## Assigned task
The lines from the one containing "Given: Click the E-Wallets" through the final line of the data below must be written out exactly, both included, and nothing more.

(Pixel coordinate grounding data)
((
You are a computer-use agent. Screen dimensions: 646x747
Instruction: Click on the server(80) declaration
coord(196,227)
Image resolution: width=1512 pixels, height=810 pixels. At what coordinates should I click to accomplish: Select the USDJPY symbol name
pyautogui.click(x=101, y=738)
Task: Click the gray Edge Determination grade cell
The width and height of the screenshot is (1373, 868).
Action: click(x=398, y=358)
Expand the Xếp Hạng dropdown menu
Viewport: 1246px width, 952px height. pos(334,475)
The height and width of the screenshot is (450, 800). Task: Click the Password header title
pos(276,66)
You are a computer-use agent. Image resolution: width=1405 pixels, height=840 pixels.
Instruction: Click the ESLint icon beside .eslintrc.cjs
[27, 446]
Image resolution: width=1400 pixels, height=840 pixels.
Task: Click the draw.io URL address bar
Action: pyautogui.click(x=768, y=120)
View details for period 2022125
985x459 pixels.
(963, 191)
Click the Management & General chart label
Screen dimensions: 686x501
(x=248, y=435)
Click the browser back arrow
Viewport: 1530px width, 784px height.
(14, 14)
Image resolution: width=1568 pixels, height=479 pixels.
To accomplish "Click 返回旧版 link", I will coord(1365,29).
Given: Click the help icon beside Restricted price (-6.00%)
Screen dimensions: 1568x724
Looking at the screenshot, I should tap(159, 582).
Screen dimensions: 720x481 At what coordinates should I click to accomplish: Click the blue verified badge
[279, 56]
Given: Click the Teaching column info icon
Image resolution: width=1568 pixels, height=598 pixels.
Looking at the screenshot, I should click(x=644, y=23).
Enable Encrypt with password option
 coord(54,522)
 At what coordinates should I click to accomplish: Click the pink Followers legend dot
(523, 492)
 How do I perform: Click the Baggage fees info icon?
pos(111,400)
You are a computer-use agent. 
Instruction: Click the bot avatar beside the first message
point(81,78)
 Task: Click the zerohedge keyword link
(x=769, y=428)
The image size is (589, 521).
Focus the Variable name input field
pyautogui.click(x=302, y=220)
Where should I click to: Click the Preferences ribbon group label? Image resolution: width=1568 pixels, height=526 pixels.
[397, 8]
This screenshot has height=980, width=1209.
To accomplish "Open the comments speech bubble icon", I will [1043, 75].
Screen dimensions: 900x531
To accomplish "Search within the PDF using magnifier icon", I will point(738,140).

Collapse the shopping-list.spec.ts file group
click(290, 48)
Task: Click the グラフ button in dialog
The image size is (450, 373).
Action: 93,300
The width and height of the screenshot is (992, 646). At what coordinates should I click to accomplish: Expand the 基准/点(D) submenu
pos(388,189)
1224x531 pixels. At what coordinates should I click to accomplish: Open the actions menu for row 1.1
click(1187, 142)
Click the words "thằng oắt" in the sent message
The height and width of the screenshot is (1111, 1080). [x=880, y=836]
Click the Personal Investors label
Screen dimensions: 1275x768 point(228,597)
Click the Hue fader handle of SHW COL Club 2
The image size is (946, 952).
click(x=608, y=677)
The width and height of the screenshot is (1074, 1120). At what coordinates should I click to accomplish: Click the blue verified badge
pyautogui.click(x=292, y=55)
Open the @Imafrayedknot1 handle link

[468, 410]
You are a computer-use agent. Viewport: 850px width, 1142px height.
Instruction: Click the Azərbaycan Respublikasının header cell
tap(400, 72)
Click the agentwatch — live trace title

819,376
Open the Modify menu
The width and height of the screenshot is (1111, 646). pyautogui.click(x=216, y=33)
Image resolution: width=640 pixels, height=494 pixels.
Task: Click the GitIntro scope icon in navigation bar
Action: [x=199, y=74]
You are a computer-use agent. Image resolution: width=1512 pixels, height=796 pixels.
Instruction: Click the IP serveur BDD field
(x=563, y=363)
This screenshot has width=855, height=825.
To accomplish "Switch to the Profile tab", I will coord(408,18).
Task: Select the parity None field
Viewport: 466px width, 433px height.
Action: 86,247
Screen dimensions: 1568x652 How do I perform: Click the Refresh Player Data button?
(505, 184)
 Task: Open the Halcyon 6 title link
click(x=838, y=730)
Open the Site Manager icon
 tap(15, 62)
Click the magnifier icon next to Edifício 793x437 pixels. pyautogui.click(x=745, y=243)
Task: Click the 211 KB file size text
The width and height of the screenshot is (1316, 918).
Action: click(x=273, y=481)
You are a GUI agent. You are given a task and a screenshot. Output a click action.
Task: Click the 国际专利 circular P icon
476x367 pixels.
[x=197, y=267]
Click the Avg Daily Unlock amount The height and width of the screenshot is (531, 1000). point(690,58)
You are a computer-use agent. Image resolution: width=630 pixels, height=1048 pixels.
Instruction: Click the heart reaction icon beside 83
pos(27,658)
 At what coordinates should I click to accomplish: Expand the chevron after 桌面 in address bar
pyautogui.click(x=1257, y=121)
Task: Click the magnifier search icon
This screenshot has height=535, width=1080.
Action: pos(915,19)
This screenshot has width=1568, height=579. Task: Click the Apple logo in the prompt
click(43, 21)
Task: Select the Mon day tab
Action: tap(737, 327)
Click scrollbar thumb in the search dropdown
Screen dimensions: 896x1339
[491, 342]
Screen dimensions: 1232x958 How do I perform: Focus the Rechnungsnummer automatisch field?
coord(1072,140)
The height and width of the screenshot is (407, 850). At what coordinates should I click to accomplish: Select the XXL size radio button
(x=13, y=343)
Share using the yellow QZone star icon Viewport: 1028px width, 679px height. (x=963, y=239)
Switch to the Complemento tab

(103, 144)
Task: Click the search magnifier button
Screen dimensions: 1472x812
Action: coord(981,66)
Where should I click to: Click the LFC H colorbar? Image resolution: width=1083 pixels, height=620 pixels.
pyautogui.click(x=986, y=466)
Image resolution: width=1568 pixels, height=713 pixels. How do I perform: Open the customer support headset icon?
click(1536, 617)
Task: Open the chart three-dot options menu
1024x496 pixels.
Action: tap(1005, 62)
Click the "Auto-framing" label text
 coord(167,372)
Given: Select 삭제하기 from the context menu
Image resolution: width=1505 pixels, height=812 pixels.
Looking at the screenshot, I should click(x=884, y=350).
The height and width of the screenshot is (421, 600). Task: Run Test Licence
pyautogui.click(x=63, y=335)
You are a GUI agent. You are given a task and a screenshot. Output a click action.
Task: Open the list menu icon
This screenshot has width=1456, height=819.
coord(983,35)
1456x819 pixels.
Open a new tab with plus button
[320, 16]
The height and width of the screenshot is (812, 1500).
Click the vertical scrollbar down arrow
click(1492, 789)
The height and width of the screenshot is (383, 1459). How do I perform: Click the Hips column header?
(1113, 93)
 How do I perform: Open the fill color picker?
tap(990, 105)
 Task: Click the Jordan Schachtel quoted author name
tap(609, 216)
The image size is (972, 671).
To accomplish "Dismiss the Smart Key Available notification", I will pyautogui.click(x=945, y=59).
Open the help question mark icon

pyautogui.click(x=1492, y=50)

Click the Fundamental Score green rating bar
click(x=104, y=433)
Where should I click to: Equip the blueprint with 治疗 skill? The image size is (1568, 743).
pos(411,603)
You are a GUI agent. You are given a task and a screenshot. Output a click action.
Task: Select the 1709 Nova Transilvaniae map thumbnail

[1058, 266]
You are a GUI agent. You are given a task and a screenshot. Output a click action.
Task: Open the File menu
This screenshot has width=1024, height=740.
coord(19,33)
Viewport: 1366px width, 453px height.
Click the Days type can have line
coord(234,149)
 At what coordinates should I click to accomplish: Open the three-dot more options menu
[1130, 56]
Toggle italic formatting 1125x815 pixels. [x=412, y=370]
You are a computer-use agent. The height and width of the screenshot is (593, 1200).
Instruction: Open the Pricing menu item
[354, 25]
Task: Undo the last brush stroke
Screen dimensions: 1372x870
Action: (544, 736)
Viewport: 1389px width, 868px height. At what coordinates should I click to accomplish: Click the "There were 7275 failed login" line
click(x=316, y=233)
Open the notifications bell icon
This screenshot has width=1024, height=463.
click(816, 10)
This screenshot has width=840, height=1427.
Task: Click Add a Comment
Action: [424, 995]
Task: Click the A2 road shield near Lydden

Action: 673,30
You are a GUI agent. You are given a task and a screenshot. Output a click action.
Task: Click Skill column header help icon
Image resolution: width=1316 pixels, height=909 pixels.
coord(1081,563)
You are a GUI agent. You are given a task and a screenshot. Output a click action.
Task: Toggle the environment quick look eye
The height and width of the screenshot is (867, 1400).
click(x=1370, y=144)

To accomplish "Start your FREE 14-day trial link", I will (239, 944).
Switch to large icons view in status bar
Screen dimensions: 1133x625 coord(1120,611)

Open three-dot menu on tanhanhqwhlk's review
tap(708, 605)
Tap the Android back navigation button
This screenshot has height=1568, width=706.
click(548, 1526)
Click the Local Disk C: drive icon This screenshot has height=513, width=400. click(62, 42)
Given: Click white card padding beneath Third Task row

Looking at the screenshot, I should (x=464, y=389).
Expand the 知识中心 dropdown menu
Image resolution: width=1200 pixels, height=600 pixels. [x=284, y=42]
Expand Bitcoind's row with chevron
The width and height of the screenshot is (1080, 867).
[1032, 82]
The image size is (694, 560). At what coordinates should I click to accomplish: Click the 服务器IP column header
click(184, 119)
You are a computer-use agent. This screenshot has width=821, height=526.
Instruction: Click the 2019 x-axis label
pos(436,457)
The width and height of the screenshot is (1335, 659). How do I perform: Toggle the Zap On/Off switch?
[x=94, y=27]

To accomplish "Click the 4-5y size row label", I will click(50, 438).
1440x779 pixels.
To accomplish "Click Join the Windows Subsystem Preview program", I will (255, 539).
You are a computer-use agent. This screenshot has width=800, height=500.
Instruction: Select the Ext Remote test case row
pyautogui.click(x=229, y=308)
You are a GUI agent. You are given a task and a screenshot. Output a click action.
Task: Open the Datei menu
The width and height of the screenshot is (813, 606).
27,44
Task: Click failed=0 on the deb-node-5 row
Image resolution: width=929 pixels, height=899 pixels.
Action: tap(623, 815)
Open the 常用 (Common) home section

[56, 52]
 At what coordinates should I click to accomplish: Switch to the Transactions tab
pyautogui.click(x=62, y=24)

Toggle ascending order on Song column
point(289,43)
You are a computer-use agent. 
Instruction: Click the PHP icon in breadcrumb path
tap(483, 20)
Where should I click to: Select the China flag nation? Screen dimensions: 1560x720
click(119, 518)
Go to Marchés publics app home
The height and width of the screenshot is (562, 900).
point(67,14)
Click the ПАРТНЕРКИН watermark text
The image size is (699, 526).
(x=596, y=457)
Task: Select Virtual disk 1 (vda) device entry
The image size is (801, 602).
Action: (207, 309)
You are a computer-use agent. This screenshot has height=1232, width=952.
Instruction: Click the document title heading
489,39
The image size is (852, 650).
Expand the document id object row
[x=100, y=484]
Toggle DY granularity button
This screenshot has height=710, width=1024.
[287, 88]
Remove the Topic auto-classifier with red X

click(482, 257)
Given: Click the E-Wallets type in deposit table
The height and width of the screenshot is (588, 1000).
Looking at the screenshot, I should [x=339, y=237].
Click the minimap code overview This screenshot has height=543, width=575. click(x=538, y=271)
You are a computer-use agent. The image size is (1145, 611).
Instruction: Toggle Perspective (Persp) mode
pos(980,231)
))
## Task solution
Given: Click the E-Wallets type in deposit table
The height and width of the screenshot is (588, 1000).
Looking at the screenshot, I should [x=339, y=237].
Click the minimap code overview This screenshot has height=543, width=575. click(x=538, y=271)
You are a computer-use agent. The image size is (1145, 611).
Instruction: Toggle Perspective (Persp) mode
pos(980,231)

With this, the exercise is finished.